The fish run from 10 to 30 pounds; most of the fish, but not all, have white meat.
Who goes fishing in Kachemak Bay this time of year?
"Basically, a lot of my clients come from Anchorage and conventions in state and around the Kenai Peninsula," Kalke said, adding that his clients also include local folks who prefer the off-season opportunity.
"The only times we shut down are, of course, due to daily weather conditions or if there's ice in the harbor," Kalke said. "If we can't get out of the harbor, we'll let you know, so no one drives down if they don't have to. We keep a close eye on ice conditions, but other than that, there's a lot of great fishing in the wintertime."
Walli said he has clients from the Kenai-Nikiski area of the central peninsula, plus some from Anchorage.
"The weather gets good and people in Anchorage get antsy," he said. "It's kid of sporadic. I wish it would get better. We have a heck of a fishery down here in the wintertime, but no one thinks about fishing in the winter."
Weather, iced-in harbor and fewer hours of daylight are the biggest challengers to the winter fishery.
"As winter goes on and the days get shorter, we leave at a safe hour so we can see what's in the water ahead of us. It gives us time for the sun to come up and to turn the heaters on and warm the boat up," Kalke said, adding, "Most people know and understand the weather forecast. For instance, we've just had a week of not-so-good weather to be fishing in, but I still get in a couple trips a month."

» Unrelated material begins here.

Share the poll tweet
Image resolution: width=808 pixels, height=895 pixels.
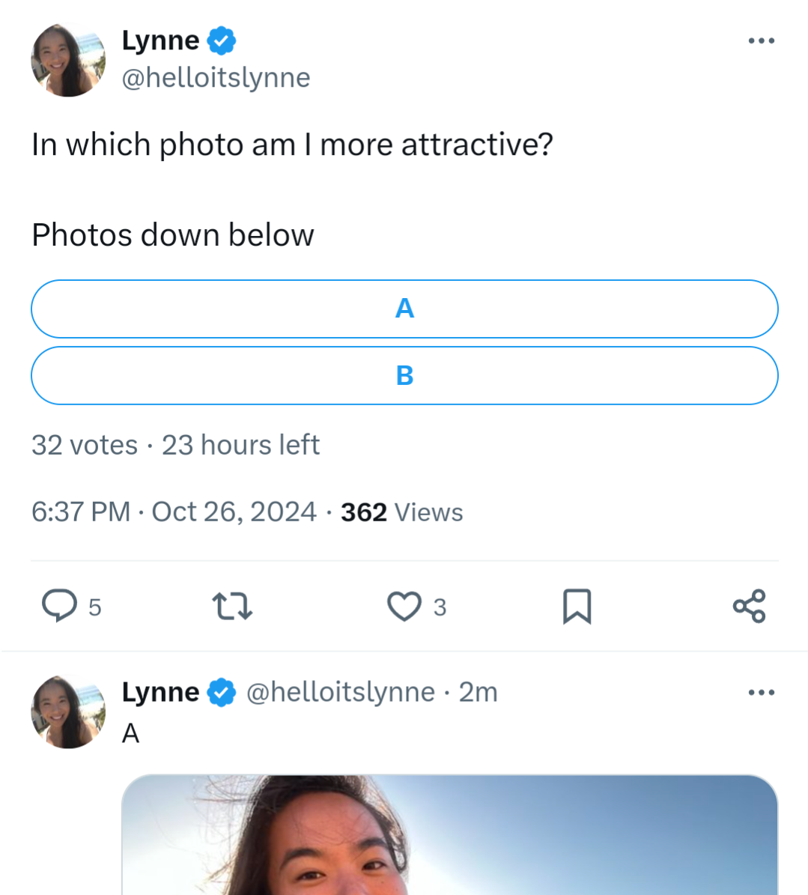[x=749, y=606]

Walli said he had two charters scheduled for last weekend, but the drop in temperature required rescheduling.
Marketing winter charters relies on word-of-mouth and advertising done throughout the year, both captains said. Then, there's the occasional break that reaches a bigger-than-expected audience. That happened when Kalke played host to Robson Greene of "Extreme Fishing," a program from the United Kingdom.
"It was absolutely awesome," Kalke said of the film that has shown throughout Europe and "also on a lot of trans-Pacific airlines right now. Not bad advertising."
Linda Broadhead of the Homer Chamber of Commerce said at the end of the summer tourist season, charter operators pull their boats out of the water to do repairs and maintenance.
"Then they get back at it" she said. "As you know, we have kings in that bay all year round."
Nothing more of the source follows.